Tillman ends up facing the reality of pain in ‘Please Don’t Die’ which lyrically is the Hyde to ‘Mr. Tillman’s’ Jekyll. Misty wakes up and sings of missing his wife, saying that a morning without holding her is a morning wasted. He has clearly suffered some sort of mental shatter that has put him in this lonely hotel room, and he is fearful of worrying the one who cares about him most: his wife. Against the casual antics brought about in ‘Mr. Tillman,’ this track serves to display the seriousness of Misty’s condition and that his isolation is not just a ‘funny situation that will make for good music’; the situation is the life of a man with a wife who is worried about his growing isolation. This somberness bleeds into songs like ‘The Palace’ in which he portrays his seemingly luxurious hotel as a shelter of dark mystery as he admits he is ready to face reality and return home, as well as the album’s title track that is slightly less substantial, but is accompanied by a heavenly hymn-like chorus that is lyrically beautiful (“Speak to me, won’t you speak, sweet angel?”), sounding like an angelic child of John Lennon’s ‘(Just Like) Starting Over.’
My quick, singular Beatle reference reminds me of a reviewer’s cliche on this album. A slew of lazy reviewers have noted the album is “Beatles-esque” simply based on the fact that Misty uses a piano and slap back-delayed vocals on most tracks. I guess the album must also be very “Chuck Berry-esque” too since there’s a guitar somewhere in there, incredibly “Elvis-esque” since he’s a man that sings words into a microphone, right? But I digress. The main reference to the “Beatles-esque” sound most likely points to one of the album’s most thematically substantial tracks, ‘Disappointing Diamonds Are the Rarest of Them All.’ It serves as a true savior from the preceding musical dreariness, but also contains one of the most pungently brutal perspectives found on the record. Here, Misty brings up the increasing rarity of true love; not the fake image of lasting “true love” that is so often portrayed in movies and on modern lovers’ social media accounts, but true eternal love, a love that he questions if he even has in his own marriage. He compares his own love to “a pervert on a crowded bus” and “a constant twitching in [his] eye,” two things that have a dreaded presence and leave people waiting for them to be gone. From an outside perspective, one may question why he would ever write such a song unless he was (not so) secretly wishing for a divorce. However, he could very well be acknowledging that he really does have true love with his wife, and that the spectacle of true love is not as pretty as it is displayed to be; a disappointing diamond may be much rarer than the typical facade of a diamond that is forcibly beautiful, but it has more integrity and honesty.
God’s Favorite Customer gives listeners a more personal look at the internal struggles of Father John Misty rather than a glimpse at his wonderful love life or his opinions on the downfall of society. He paints an image that leaves us and himself perplexed and questioning the rarity of true lasting love.

□ □ □ □ □

Requests:
[a] Condense the paragraph of the album review that begins "God’s Favorite Customer gives listeners" into a single sentence that keeps its main facts.
[b] Quote the part of the album review that opens with the words containing "God’s Favorite Customer" and closes with "true lasting love.".

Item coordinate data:
□ □ □ □ □

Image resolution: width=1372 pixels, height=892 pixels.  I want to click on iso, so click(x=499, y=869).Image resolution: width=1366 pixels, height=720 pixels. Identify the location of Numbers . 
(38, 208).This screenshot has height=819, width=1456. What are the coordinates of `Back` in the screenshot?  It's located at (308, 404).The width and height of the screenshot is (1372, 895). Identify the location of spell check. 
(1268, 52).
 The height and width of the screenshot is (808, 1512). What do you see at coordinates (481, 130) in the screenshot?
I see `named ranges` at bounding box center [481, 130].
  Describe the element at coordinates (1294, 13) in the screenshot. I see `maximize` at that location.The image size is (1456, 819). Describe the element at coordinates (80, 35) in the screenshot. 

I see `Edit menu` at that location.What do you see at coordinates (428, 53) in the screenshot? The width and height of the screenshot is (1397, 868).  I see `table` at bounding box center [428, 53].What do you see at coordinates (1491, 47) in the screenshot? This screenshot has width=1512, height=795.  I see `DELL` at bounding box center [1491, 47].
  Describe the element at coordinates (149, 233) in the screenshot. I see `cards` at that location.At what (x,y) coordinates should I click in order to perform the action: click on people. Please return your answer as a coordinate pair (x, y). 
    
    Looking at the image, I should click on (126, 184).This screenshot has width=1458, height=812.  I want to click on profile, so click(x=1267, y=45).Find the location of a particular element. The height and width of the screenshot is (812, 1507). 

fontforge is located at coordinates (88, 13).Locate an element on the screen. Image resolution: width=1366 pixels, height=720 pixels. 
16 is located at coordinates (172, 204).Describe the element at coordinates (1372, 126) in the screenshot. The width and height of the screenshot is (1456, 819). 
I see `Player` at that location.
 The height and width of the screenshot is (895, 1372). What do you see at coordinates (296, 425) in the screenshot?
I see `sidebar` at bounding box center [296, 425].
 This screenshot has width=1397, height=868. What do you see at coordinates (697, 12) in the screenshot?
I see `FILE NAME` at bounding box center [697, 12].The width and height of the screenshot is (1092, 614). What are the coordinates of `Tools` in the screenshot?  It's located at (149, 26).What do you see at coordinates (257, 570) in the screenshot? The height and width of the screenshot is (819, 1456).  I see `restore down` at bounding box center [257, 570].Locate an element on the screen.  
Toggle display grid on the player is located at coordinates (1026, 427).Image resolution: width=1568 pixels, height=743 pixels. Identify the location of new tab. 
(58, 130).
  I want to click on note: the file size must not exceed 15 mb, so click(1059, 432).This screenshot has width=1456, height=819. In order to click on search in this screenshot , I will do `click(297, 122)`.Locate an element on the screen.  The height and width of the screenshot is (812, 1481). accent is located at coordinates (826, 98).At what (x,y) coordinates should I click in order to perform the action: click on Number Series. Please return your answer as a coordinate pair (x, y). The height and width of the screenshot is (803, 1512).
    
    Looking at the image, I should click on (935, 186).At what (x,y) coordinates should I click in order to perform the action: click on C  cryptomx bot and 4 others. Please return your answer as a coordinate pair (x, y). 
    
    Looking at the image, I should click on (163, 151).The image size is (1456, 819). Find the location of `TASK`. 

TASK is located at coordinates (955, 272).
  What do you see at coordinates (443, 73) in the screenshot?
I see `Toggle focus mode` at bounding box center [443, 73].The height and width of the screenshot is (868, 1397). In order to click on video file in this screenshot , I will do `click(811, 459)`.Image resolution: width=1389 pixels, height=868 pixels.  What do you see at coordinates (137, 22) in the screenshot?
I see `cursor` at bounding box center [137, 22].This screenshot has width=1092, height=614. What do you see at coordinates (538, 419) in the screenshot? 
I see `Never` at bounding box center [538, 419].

□ □ □ □ □

Final answers:
[a] God’s Favorite Customer offers a personal view of Father John Misty's internal struggles, not his love life or his views on society's downfall, and it leaves both listeners and Misty perplexed about how rare true lasting love is.

[b]
God’s Favorite Customer gives listeners a more personal look at the internal struggles of Father John Misty rather than a glimpse at his wonderful love life or his opinions on the downfall of society. He paints an image that leaves us and himself perplexed and questioning the rarity of true lasting love.